I was looking for a SQL-only solution. I currently do not have enough extension building experience to pick the right solution. I did find a link to a related example from MS but left that alone for now. I have a small working example and it seems to work... with only two test cases:

```
drop table if exists sample;
create table sample(name,val);
insert into sample values ('ten', 10);
insert into sample values ('fifty', 50);
insert into sample values ('fifty', 50);
insert into sample values ('fifty', 50);
insert into sample values ('fifty', 50);
insert into sample values ('fifty', 50);
insert into sample values ('hundred', 100);
insert into sample values ('hundred', 101);
insert into sample values ('hundred', 102);
insert into sample values ('hundred', 103);
insert into sample values ('hundred', 150);
insert into sample values ('2hundred', 200);
insert into sample values ('2hundred', 225);
insert into sample values ('2hundred', 250);
insert into sample values ('3hundred', 300);
select * from sample;
select '';
-- k-mean
-- The algorithm works as follow:
-- Step 1: Choose groups in the feature plan randomly
-- Step 2: Minimize the distance between the cluster center and the different observations (centroid). It results in groups with observations
-- Step 3: Shift the initial centroid to the mean of the coordinates within a group.
-- Step 4: Minimize the distance according to the new centroids. New boundaries are created. Thus, observations will move from one group to another
-- Repeat until no observation changes groups
-- Step 1: Choose groups in the feature plan randomly
drop table if exists centers;
create table centers (k, center);
insert into centers (k,center)
select k, avg(val) as center from (select ntile(4) over r as k, val from sample window r as (order by val)) group by k ;
select * from centers order by k;
-- Step 2: Minimize the distance between the cluster center and the different observations (centroid). It results in groups with observations
-- Step 3: Shift the initial centroid to the mean of the coordinates within a group.
-- Step 4: Minimize the distance according to the new centroids. New boundaries are created. Thus, observations will move from one group to another
update centers as ce set center=n.center
from (
select k, avg(val) center
from (
select *
from (
select c.k, s.val, abs(s.val-c.center) d, row_number() over r as rowno
from sample s, centers c
window r as (partition by s.val order by abs(s.val-c.center) )
) as x
where rowno=1
) as y
group by k
) as n
where ce.k=n.k;
select * from centers order by k;
-- print the results
select k, min(val) minval, max(val) maxval
from (
select c.k, s.val, abs(s.val-c.center) d, row_number() over r as rowno
from sample s, centers c
window r as (partition by s.val order by abs(s.val-c.center) )
) as x
where rowno=1
group by k
order by 1;
```

In step 1 above I used `ntile()`

to select the "random" centroids. I updated the centers table with:

```
delete from centers;
insert into centers values (1,10),(2,50),(3,75),(4,100);
```

And after repeating steps 2-4 I go to the same set from the first run.

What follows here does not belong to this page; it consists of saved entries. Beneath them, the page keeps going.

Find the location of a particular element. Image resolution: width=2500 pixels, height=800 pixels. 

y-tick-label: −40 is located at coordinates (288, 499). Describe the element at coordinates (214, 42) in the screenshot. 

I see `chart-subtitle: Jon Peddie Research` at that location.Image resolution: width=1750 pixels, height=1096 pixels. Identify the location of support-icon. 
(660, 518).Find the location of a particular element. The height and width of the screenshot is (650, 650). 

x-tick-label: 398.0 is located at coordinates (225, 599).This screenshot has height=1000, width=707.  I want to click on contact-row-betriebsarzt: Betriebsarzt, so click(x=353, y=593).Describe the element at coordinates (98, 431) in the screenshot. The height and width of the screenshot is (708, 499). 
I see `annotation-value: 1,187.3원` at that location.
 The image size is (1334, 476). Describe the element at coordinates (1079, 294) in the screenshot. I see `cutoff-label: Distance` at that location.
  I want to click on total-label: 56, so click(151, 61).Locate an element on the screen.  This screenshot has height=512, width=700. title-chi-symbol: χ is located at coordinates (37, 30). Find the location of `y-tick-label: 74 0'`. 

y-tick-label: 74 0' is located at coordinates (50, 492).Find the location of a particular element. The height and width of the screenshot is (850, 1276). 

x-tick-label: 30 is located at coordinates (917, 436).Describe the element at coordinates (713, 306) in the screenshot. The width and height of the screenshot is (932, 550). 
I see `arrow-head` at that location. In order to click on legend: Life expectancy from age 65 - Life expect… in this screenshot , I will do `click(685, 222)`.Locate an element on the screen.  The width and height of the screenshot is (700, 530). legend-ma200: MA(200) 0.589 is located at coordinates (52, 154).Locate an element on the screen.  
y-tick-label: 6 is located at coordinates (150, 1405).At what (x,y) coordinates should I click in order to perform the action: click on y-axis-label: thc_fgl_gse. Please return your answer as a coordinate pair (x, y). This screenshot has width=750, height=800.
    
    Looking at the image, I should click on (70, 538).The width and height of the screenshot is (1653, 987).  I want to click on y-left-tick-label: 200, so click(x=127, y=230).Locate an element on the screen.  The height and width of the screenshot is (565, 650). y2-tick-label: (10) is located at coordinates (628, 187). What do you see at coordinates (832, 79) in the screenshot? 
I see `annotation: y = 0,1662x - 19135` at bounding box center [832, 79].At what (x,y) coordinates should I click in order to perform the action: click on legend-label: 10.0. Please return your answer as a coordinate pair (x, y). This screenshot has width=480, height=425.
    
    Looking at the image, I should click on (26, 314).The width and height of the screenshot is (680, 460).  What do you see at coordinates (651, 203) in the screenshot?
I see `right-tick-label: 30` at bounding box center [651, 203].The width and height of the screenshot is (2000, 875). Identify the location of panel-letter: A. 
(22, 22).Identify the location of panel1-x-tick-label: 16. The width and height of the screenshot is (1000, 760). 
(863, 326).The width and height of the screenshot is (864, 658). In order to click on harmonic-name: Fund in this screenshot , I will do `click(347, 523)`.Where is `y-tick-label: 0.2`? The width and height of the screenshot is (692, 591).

[a] this could be converted to a recursive CTE

[b] `k`

was just a guess but maybe it should be slightly more deterministic

[c] and it needs more testing

thanks again

### (6) By rbucker on 2020-08-31 15:26:40 in reply to 5 [link] [source]

I did some interesting testing...

```
-- TESTING
delete from centers; insert into centers values (1,10),(2,50),(3,75),(4,100);
delete from centers; insert into centers values (1,100),(2,75),(3,50),(4,10);
delete from centers; insert into centers values (1,100),(2,50),(3,75),(4,10);
delete from centers; insert into centers values (1,10),(2,20),(3,30),(4,40);
delete from centers; insert into centers values (1,1),(2,2),(3,3),(4,4);
```

In the last example where the centroids were `1,2,3,4`

it only took 6 iterations to settle down.